Iniziarono così questo percorso fatto di insegnamenti precisi, con esercizi specifici da ripetere un certo numero di volte durante la giornata, con sequenze specifiche, per la stimolazione di udito, vista, motricità e anche per l’apprendimento e la lettura.
Chi tuttora segue il progetto di AGOR sa che si tratta di un enorme lavoro, che richiede fatica, costanza, sacrificio e concentrazione, per il bambino in primis che deve eseguire gli esercizi, ma anche per i familiari che devono accompagnarlo: la famiglia di G. si rese presto conto che avrebbero fatto molta fatica loro soli a far seguire al figlio questo programma, e così chiesero aiuto ad amici e volontari, che iniziarono a supportare G. con gli esercizi, garantendo e portando avanti in questo modo tutto il lavoro richiesto.
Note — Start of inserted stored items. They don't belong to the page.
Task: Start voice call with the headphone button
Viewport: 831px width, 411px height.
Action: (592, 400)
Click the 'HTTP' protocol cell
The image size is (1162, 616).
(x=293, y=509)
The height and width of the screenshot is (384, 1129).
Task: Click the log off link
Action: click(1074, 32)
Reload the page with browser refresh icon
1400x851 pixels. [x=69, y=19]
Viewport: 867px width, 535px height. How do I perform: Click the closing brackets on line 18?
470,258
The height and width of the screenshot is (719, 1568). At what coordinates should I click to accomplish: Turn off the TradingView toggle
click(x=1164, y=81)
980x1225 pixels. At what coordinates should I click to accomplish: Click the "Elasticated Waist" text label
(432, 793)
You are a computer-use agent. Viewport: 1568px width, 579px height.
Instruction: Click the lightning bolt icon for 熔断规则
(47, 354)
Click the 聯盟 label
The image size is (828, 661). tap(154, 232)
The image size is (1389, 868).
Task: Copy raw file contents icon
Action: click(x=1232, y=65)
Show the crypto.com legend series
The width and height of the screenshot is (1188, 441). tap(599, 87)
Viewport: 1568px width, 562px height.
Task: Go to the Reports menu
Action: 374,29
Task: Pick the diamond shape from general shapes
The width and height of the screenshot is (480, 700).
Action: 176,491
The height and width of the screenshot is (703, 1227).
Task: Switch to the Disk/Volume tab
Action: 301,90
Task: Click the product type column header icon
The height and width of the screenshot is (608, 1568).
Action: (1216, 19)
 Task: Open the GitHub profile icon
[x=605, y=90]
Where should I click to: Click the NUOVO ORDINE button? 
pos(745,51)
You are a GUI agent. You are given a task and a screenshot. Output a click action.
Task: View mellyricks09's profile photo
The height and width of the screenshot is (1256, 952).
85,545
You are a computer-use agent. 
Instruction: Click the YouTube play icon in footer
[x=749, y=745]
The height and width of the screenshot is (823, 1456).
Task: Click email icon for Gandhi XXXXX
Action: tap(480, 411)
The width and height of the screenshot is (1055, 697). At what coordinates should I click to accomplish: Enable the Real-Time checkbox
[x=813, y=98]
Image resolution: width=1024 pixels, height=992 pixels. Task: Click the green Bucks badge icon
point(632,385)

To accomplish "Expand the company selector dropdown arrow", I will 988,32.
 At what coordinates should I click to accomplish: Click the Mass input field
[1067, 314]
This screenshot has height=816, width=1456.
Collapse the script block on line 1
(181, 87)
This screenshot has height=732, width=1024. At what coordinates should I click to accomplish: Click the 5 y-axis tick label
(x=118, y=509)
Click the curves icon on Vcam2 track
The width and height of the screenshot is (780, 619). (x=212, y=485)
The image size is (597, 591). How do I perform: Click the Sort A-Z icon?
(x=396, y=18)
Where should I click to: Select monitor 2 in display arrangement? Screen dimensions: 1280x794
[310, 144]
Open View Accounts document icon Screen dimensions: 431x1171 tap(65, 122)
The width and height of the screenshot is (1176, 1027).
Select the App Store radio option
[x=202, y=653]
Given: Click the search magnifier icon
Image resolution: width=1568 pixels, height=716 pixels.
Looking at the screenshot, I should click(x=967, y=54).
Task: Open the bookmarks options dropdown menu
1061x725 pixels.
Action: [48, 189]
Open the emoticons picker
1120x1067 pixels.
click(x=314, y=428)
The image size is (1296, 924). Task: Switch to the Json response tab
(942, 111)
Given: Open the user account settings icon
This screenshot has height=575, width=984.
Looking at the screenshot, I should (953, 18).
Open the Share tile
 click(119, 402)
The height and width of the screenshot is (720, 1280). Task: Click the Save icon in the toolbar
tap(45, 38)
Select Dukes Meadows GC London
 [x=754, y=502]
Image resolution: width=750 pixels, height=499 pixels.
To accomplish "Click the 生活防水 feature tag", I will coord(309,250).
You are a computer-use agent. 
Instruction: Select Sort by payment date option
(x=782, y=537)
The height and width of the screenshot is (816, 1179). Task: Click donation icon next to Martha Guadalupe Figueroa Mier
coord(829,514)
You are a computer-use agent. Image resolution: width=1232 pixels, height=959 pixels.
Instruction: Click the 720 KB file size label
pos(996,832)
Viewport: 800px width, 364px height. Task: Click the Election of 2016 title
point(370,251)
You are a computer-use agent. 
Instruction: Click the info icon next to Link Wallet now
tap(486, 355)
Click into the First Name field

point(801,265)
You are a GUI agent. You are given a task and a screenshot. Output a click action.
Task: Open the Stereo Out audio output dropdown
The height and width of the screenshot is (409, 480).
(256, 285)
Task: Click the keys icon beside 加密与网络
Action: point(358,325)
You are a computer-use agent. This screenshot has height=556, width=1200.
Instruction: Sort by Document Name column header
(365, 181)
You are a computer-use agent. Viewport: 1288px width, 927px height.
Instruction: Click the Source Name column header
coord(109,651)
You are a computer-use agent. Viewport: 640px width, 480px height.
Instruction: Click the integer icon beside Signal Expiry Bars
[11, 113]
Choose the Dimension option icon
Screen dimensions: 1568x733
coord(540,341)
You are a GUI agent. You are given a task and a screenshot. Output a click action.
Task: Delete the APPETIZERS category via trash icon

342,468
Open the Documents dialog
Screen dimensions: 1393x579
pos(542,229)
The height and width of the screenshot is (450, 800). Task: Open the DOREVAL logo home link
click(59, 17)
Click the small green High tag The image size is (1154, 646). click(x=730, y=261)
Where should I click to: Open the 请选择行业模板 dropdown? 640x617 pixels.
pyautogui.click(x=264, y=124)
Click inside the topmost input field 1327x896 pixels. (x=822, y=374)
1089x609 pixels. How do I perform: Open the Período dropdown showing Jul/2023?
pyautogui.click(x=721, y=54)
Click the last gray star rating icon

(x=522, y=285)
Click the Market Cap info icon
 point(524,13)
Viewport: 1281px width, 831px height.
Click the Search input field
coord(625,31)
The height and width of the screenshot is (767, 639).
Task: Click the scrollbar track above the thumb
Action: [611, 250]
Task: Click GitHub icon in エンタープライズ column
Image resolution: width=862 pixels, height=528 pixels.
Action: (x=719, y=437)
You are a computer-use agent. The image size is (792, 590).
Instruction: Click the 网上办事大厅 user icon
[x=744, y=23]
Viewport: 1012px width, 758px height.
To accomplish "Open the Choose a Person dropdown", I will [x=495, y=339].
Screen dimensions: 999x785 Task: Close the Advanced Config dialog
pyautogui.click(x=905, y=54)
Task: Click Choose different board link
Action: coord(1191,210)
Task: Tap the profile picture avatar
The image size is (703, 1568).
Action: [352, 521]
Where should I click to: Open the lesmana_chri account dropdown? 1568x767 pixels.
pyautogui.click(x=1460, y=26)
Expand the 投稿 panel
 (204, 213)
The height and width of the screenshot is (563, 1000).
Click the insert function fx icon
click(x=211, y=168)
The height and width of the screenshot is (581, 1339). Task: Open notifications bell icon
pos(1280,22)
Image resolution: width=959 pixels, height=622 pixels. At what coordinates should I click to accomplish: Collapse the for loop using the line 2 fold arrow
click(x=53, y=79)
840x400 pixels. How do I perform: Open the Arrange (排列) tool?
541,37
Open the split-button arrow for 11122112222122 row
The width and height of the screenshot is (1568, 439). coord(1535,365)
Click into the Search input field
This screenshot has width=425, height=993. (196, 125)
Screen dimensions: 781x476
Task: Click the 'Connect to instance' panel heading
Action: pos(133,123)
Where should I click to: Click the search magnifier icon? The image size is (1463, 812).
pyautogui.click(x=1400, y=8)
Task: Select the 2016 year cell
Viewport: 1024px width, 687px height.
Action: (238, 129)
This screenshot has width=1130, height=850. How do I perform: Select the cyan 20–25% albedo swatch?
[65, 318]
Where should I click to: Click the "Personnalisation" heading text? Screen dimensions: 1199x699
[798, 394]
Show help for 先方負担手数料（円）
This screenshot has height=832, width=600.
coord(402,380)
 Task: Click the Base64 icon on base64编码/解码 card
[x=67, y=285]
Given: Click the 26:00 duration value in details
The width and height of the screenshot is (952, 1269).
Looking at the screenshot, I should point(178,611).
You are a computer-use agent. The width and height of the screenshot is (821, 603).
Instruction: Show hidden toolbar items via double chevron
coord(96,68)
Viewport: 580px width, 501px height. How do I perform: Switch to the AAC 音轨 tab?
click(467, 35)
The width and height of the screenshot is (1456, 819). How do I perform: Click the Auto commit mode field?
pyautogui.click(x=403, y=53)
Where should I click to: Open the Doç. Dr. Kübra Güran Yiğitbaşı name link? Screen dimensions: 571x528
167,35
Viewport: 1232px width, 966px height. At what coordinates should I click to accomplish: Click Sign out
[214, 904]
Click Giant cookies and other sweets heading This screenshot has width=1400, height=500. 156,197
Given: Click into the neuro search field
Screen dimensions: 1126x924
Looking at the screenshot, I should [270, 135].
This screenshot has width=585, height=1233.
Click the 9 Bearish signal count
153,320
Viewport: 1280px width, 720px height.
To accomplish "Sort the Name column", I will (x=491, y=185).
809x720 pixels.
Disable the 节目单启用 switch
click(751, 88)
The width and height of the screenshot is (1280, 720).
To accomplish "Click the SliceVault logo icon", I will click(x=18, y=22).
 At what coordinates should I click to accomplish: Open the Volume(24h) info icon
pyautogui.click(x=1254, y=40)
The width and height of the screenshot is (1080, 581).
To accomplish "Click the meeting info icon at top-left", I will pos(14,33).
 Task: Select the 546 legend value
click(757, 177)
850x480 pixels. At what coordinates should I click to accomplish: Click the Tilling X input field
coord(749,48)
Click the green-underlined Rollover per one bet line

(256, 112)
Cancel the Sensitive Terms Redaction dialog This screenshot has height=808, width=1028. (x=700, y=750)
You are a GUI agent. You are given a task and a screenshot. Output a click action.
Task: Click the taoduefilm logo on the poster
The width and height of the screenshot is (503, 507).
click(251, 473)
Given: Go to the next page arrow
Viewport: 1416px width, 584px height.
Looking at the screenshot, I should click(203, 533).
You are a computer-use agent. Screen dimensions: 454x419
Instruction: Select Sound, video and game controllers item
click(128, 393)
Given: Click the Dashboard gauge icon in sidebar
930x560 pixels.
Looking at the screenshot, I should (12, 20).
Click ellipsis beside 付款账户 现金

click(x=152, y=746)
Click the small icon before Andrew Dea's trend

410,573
“[…] G. era un bambino intelligente: aveva la sensazione precisa che quel lavoro gli faceva bene, anche se gli costava tanto sacrificio.
E un giorno volle provare a camminare, prima tenendosi alla mia mano, e poi da solo. Camminava, camminava e camminava, e non volle più vedere la carrozzina. Dopo alcuni mesi volle fare le scale! Che spavento il mio: ad ogni istante poteva cadere, ma continuò a provarci! Le prime volte si teneva alla ringhiera, ma poi imparò a salire e scendere con perfetto equilibrio. […]
G. frequentava le scuole normali (con l’insegnante di sostegno) e il suo sogno più grande era quello di riuscire a dare un calcio alla palla, come tutti i suoi compagni. E un giorno ci riuscì, con tanta gioia di tutti i suoi amici, e quello divenne il suo gioco preferito!
“[…] G. ora frequenta la III media, in una scuola normale con una valida assistente che riesce a capirlo. Ha ancora grosse difficoltà di comunicazione, e per questo deve usare la macchina da scrivere, non solo per i compiti ma anche per le interrogazioni. E poiché la sua coordinazione di braccia e mani non è ancora perfetta, è stata posta sulla macchina da scrivere una sottile striscia di metallo, con dei buchi in corrispondenza delle lettere, così le dita, battendo, sono trattenute dal metallo e non scivolano più sui tasti di plastica.[…]
Credo che in queste ultime righe ci sia la più grande forma di amore verso il figlio, e tutta l’enorme forza di una famiglia che, senza arrendersi, ha cercato l’aiuto giusto per migliorare la vita del figlio.
Ed è proprio questo che fa AGOR: insegna ai genitori cosa fare e li forma, per renderli sempre più consapevoli che, anche se il danno cerebrale riscontrato è gravissimo e sembra irreversibile, si possono “fare cose” e attivare quei processi per offrire al bambino la “miglior vita possibile”.
“[…] E dopo G. cosa farà? È un grosso problema, ed un grande pensiero. Ma spesso lui riesce a stemperare le nostre preoccupazioni con la sua allegria, e con la sua grande voglia di vivere.”